STATED TASK — Copy the data from the line with "PRIVACY (440, 55)" up to and including the line with "continue (528, 346)", reproducing those lines verbatim and nothing else.

RECORDS FOR PROCESSING —
__________

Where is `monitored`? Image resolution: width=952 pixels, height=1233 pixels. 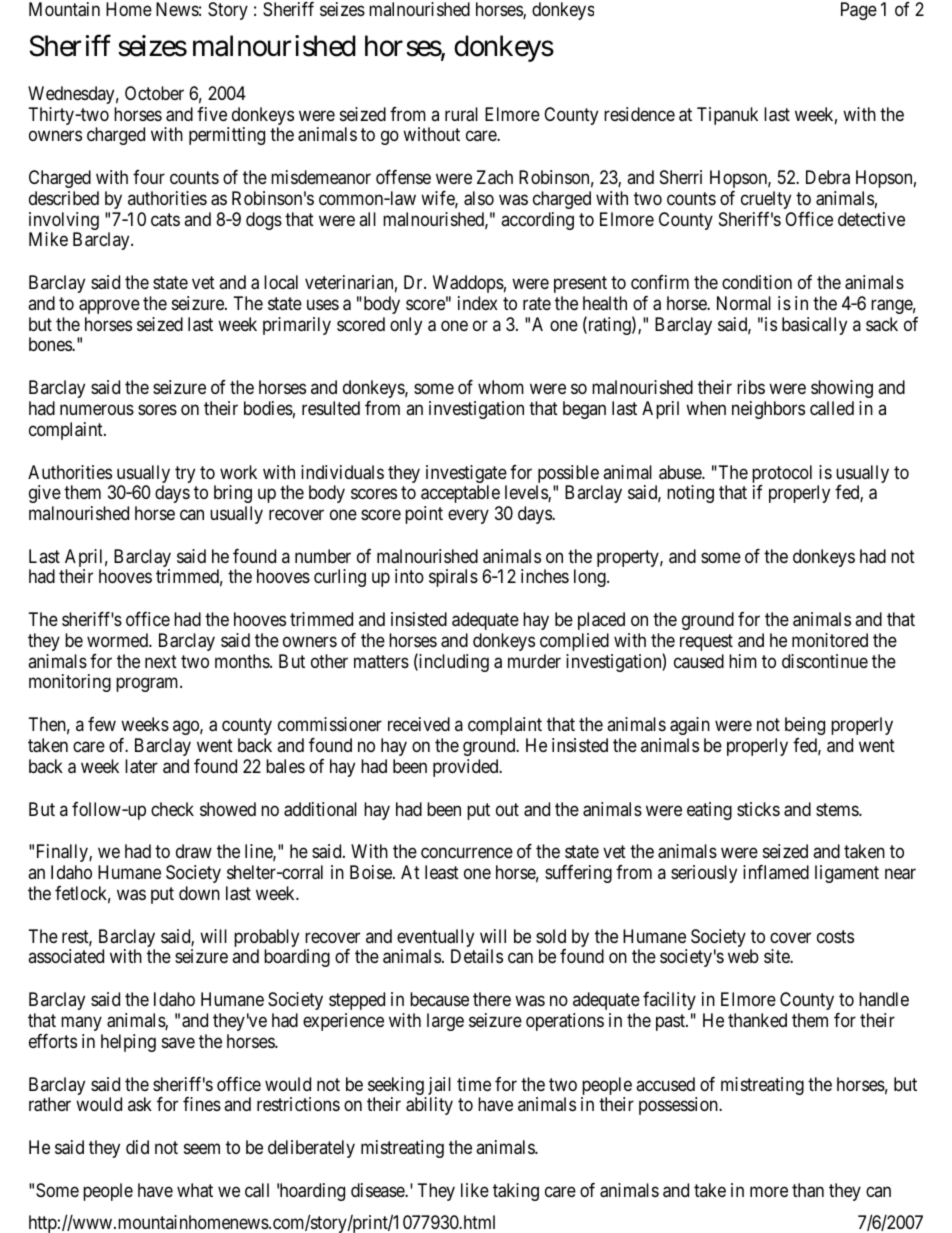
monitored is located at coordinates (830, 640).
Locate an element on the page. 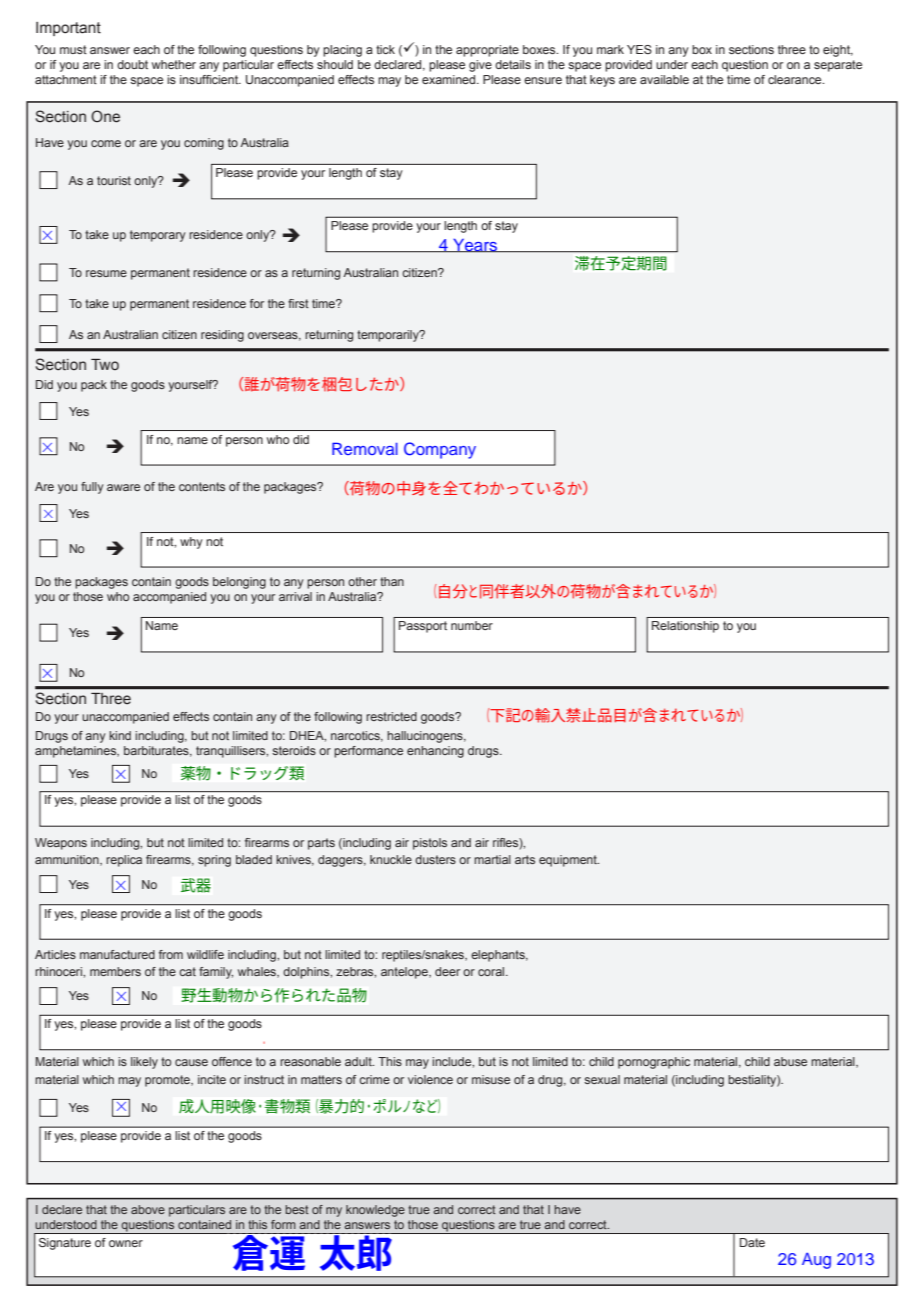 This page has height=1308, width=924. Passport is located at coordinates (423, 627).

__________

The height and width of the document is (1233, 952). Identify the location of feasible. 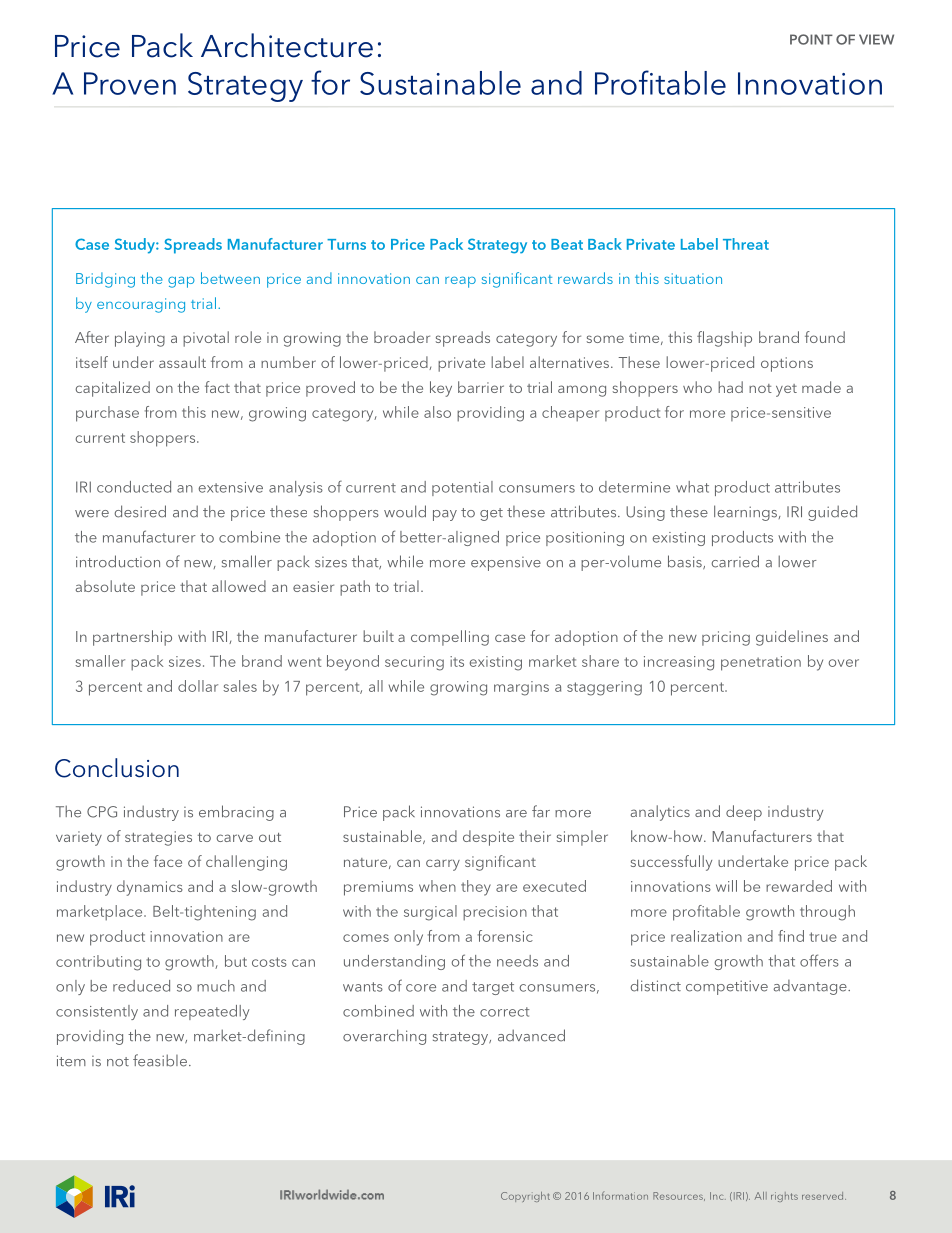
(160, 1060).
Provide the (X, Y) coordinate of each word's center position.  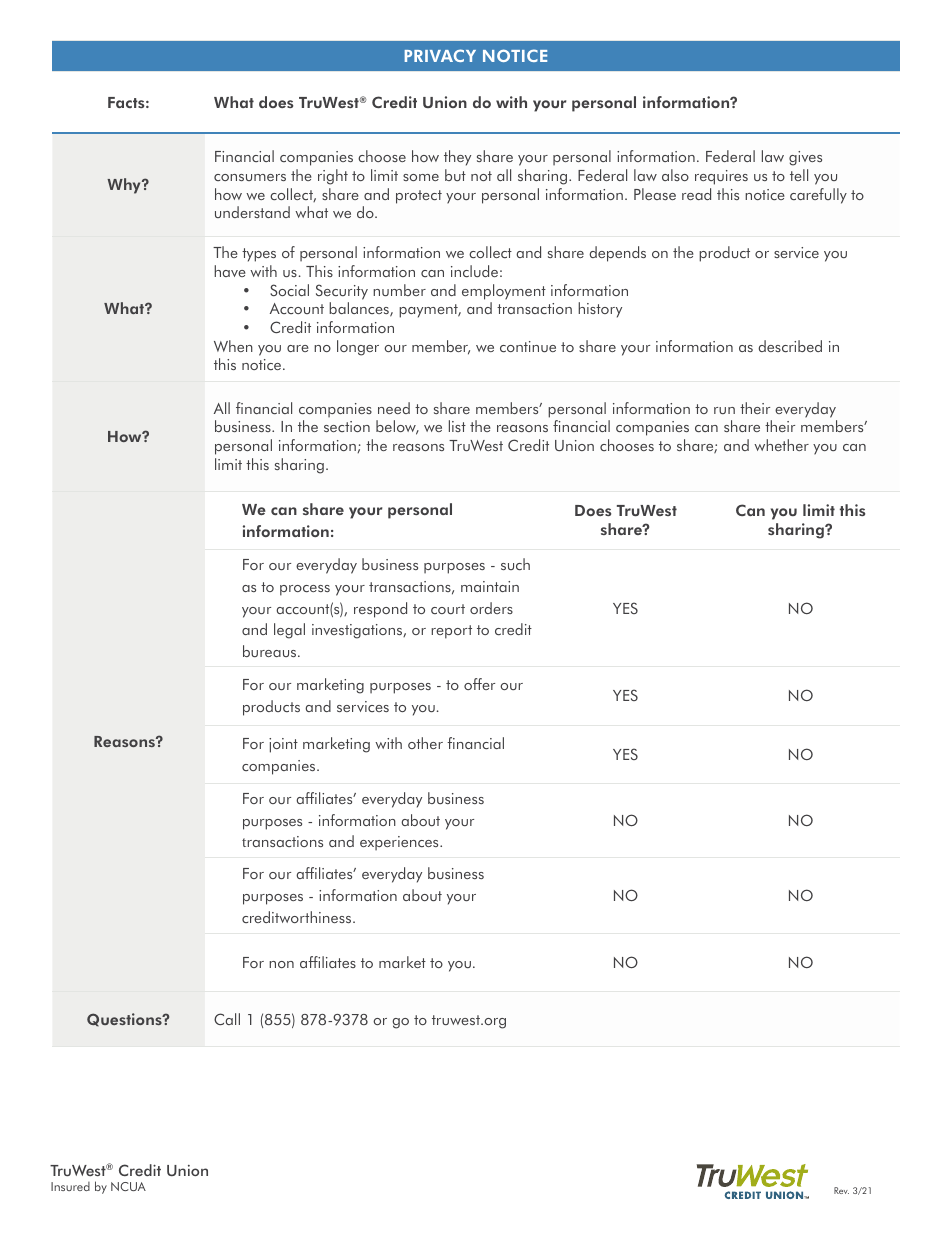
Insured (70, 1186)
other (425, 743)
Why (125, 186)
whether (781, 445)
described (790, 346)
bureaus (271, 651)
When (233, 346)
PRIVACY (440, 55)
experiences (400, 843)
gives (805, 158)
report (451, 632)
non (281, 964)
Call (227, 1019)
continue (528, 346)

__________

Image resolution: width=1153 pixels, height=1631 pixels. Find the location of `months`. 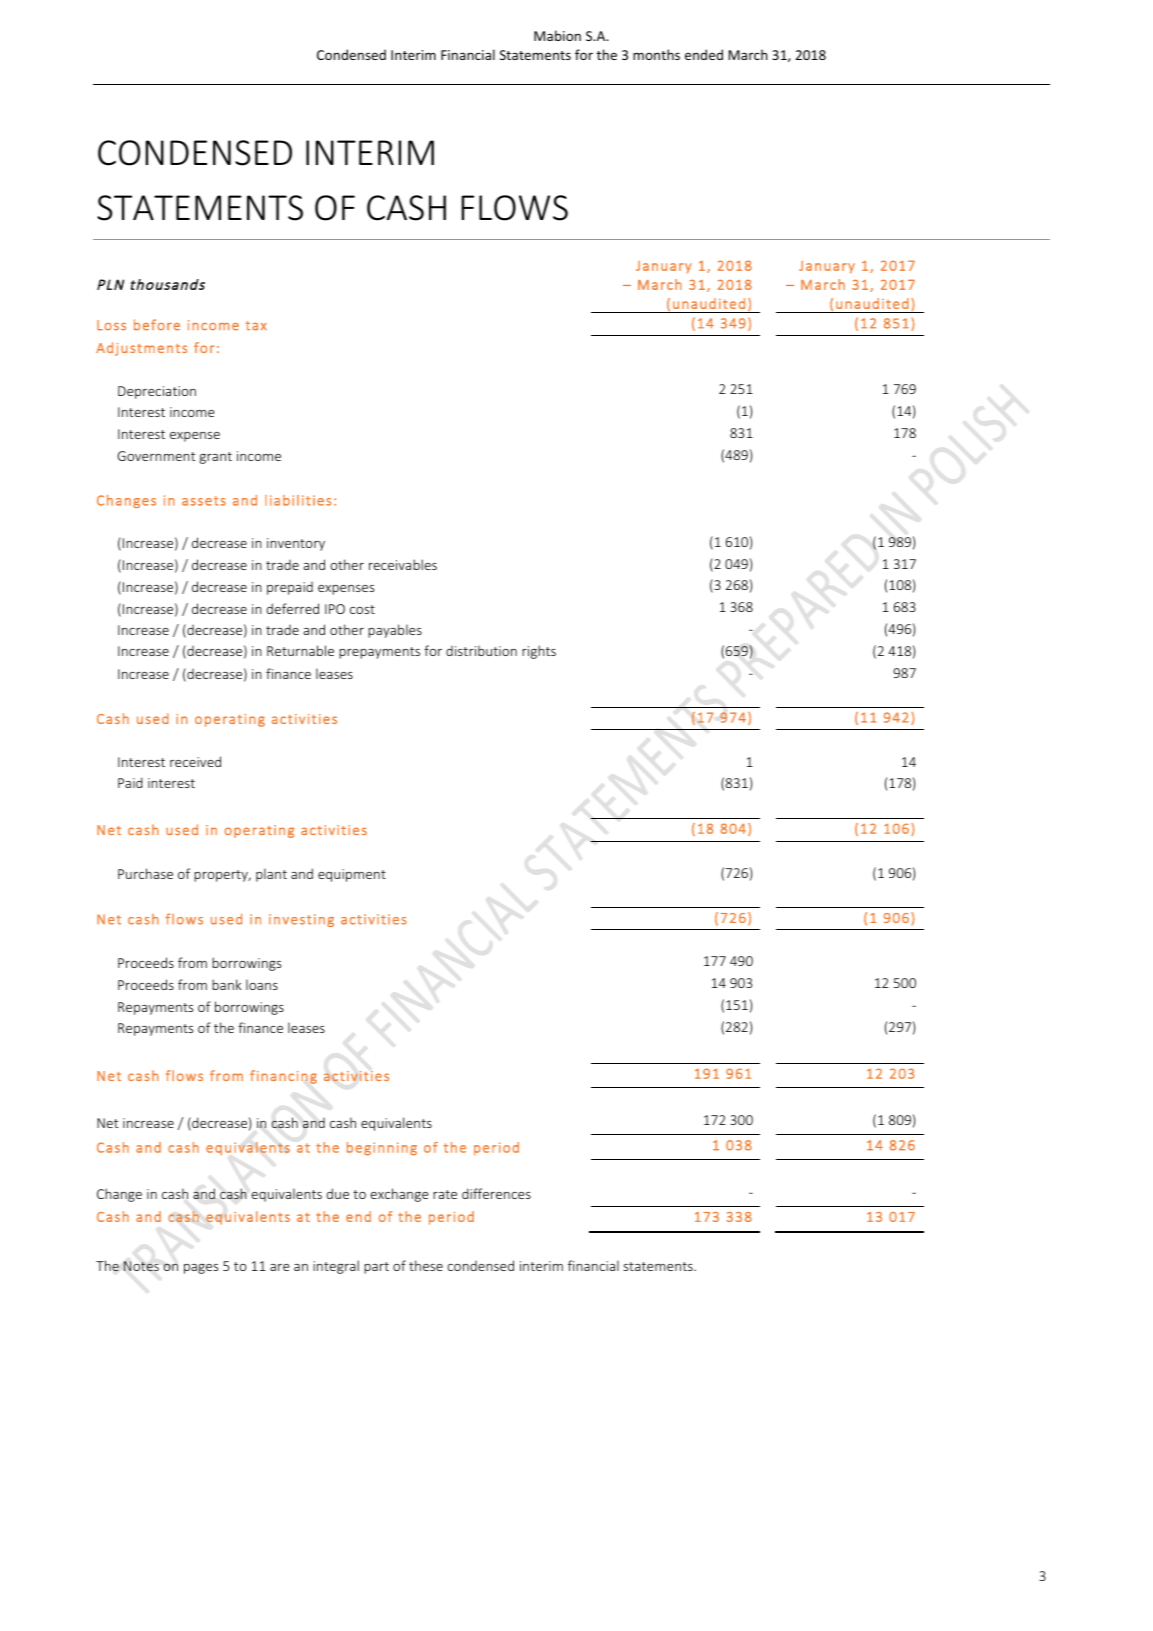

__________

SOLVED EXERCISE —
PRIVACY (440, 55)
experiences (400, 843)
gives (805, 158)
report (451, 632)
non (281, 964)
Call (227, 1019)
continue (528, 346)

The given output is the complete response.